Il préfère en plaisanter. "Le Havre, Rouen, Caen, Amiens... J'ai l'impression de faire le tour de France des tribunaux", ironise Léopold Jacquens. A 75 ans, ce retraité de l'usine Renault de Sandouville (Seine-Maritime), va connaître le 4 juin son sixième procès devant la cour d'appel d'Amiens (Somme). Depuis 2011, ce "délinquant solidaire", comme il se surnomme, est poursuivi pour avoir fourni une attestation d'hébergement à une femme sans-papiers, afin qu'elle puisse demander un titre de séjour.
Bénévole pour la Croix-Rouge au Havre, il aide régulièrement des étrangers à préparer leur dossier. "En 2011, j'ai reçu une dame, congolaise, gravement malade, qui souffrait d'une grosse dépression.
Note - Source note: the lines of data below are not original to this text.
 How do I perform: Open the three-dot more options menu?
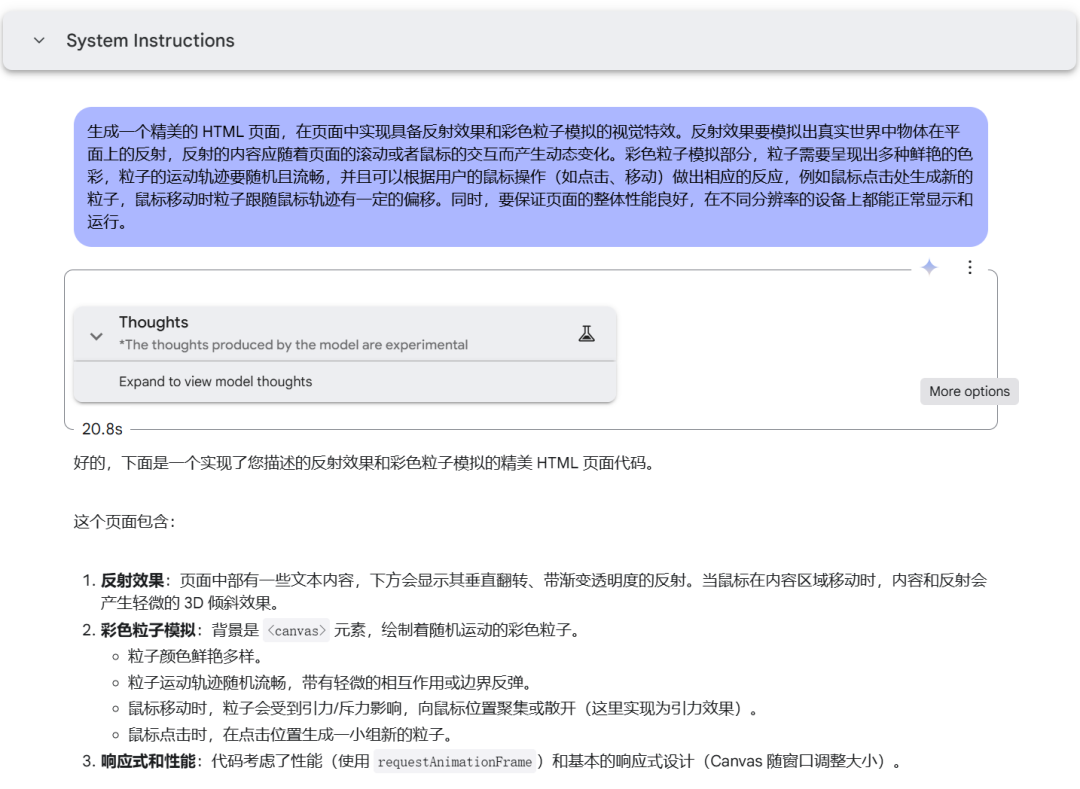(x=970, y=267)
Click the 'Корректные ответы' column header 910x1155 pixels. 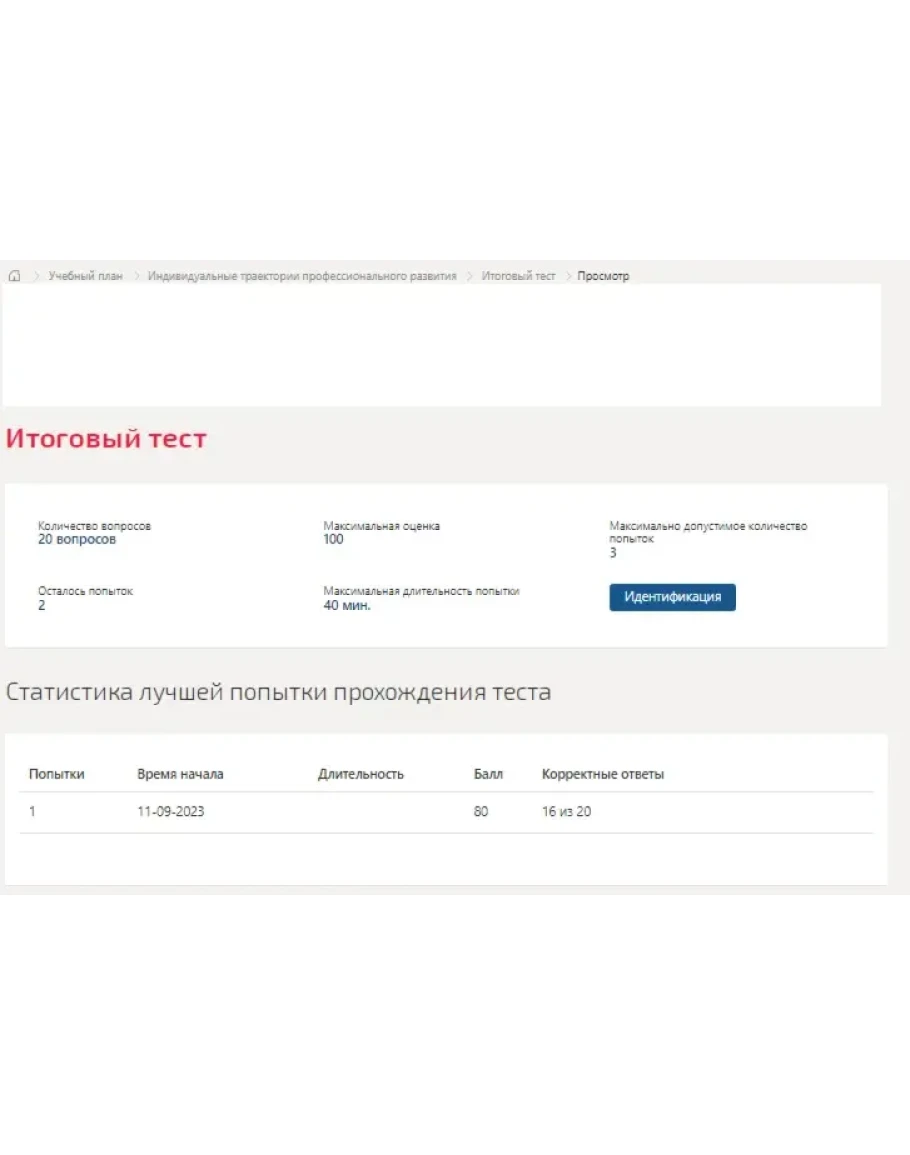pos(602,774)
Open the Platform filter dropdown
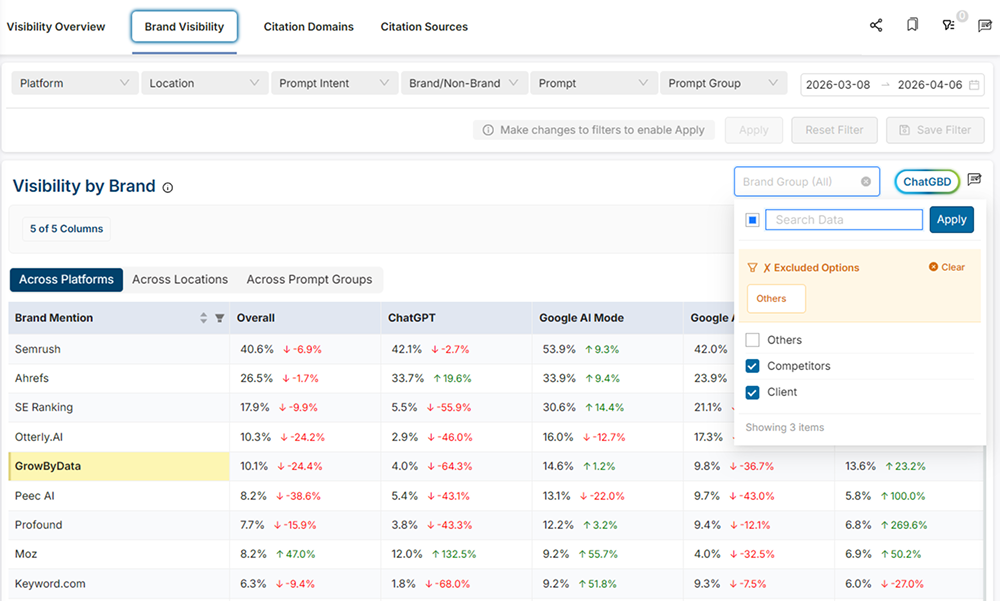This screenshot has width=1000, height=602. coord(74,83)
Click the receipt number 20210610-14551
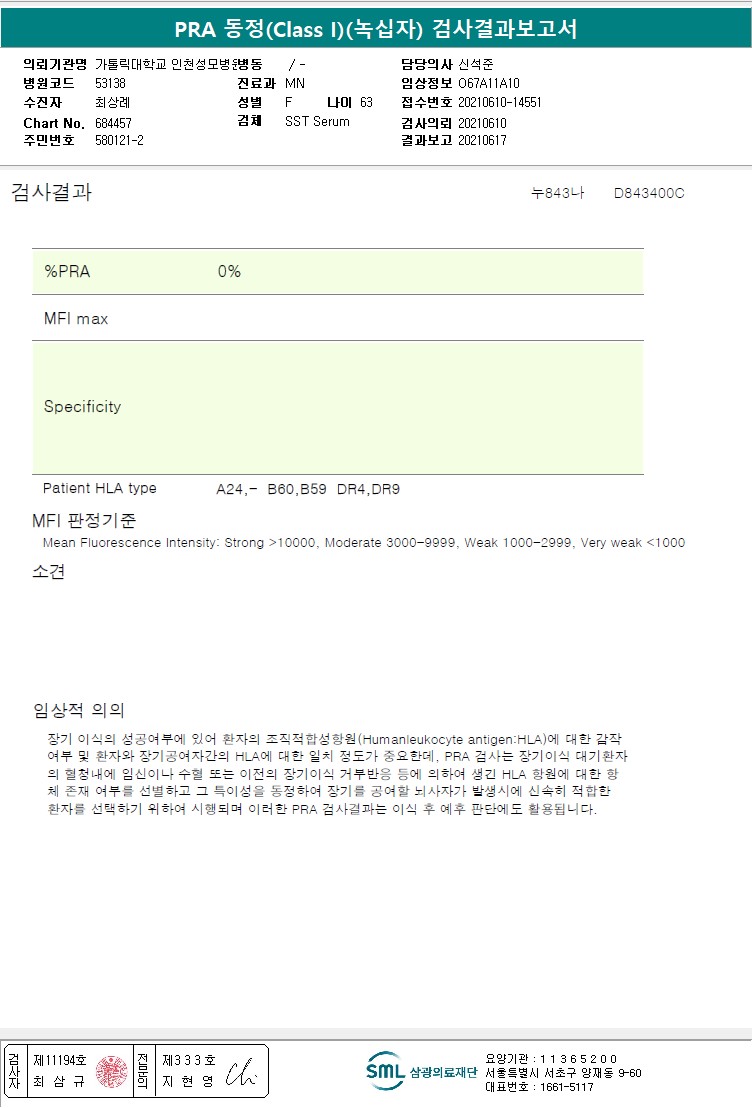Viewport: 752px width, 1108px height. (x=500, y=102)
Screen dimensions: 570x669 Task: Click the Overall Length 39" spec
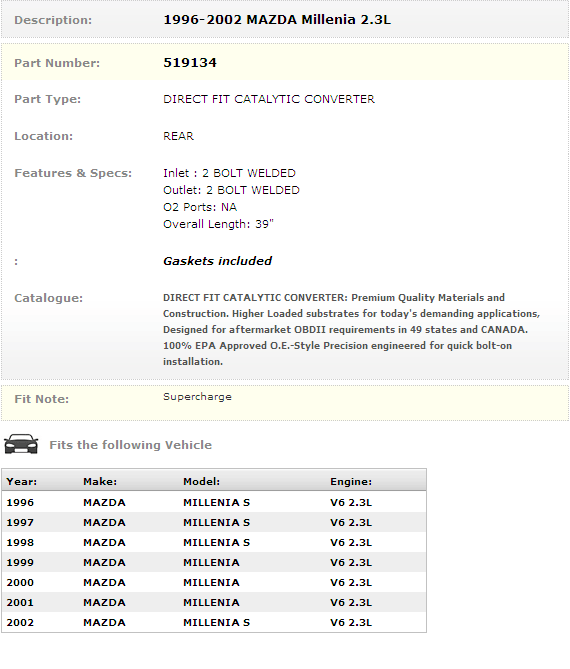pos(218,224)
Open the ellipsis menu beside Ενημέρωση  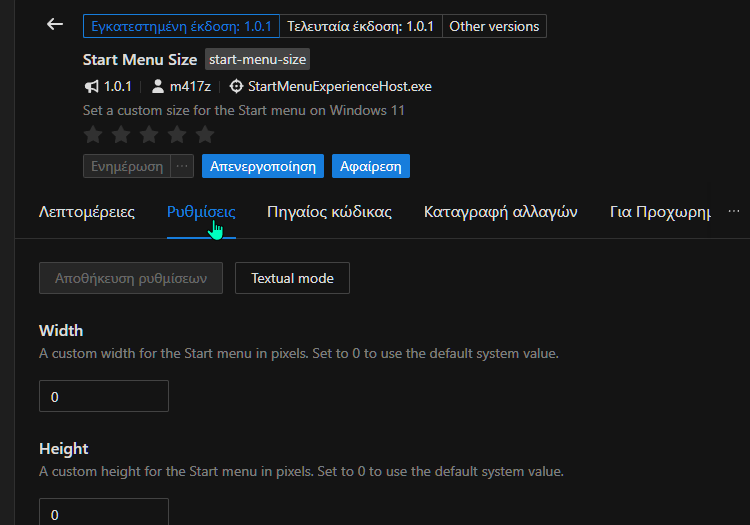[x=182, y=166]

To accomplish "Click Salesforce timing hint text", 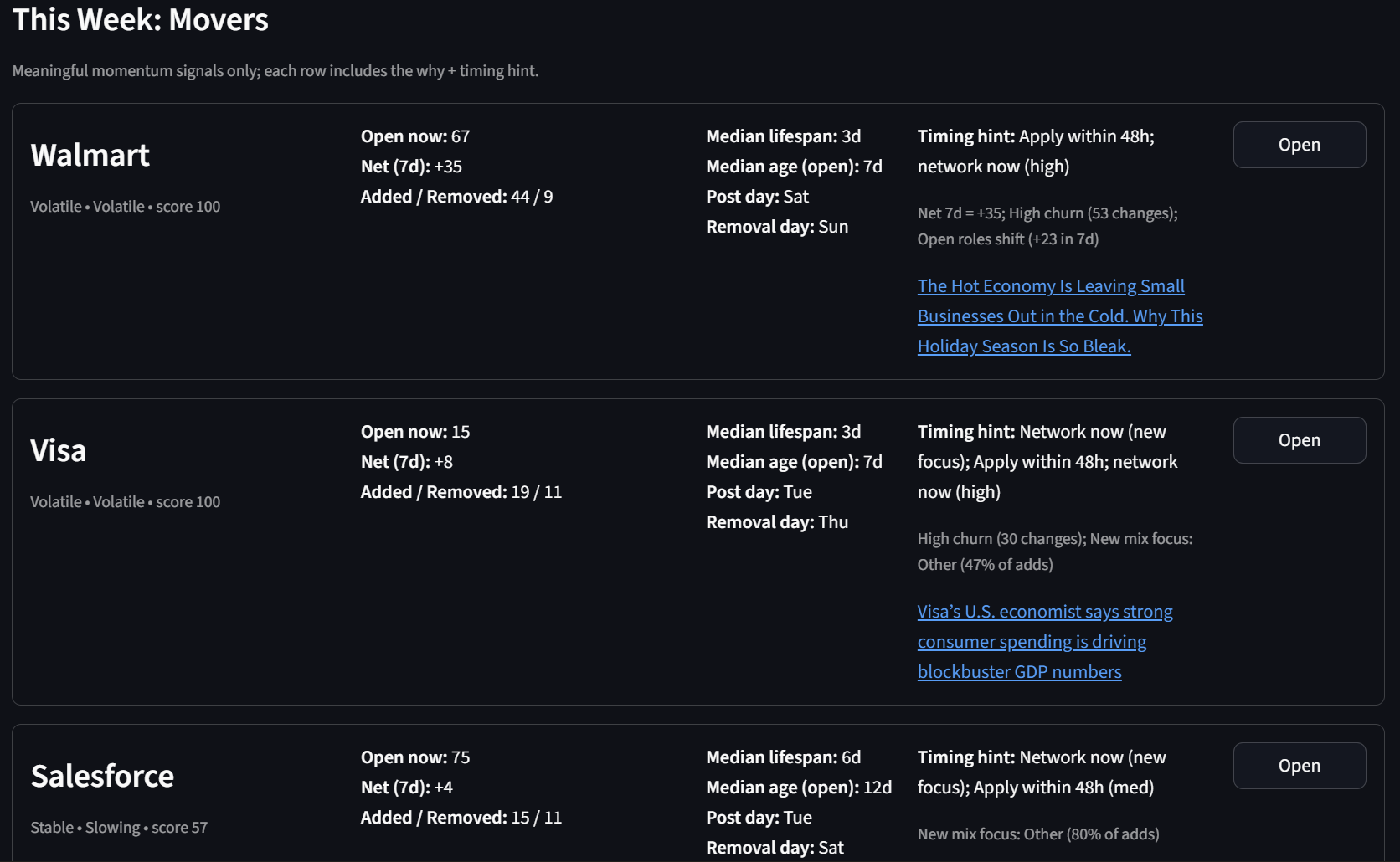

Je lui ai expliqué qu'il lui fallait une adresse, retrace Léopold. Elle m'a dit 'Je n'en ai pas, je ne connais personne au Havre'. Je lui ai répondu que j'allais lui donner la mienne". Il rédige alors une attestation d'hébergement indiquant que cette femme réside chez lui.
Deux relaxes et 500 euros d'amende
C'est le début des ennuis. La police aux frontières débarque chez Léopold Jacquens et le retraité est condamné, le 2 octobre 2013, à 500 euros d'amende avec sursis pour fausse attestation. Avec son avocat, Antoine Mary, il fait appel. Le 8 décembre 2014, il est relaxé parce que "l'état de nécessité" a été reconnu par la Cour d'appel de Rouen. "Elle a estimé qu'il y avait bien infraction mais qu'on ne pouvait pas le condamner dans la mesure où il a agi pour préserver les intérêts physiques d'une personne", détaille son avocat.
En face, le parquet ne lâche pas l'affaire et décide de se pourvoir en cassation. L'instance casse le jugement en mai 2015, estimant que la cour d'appel n'a pas suffisamment motivé l'état de nécessité. Le dossier de Léopold Jacquens rebondit à la cour d'appel de Caen, qui le relaxe en novembre 2016, comme le raconte France 3 Normandie, pour... un tout autre motif : l'infraction n'est pas constituée parce que le retraité n'avait pas conscience qu'il la commettait. "Il y a une telle ambiguïté dans ce que disait la préfecture qu'il était convaincu de rédiger une attestation de domiciliation [pour recevoir et transmettre le courrier de la personne]", résume Antoine Mary.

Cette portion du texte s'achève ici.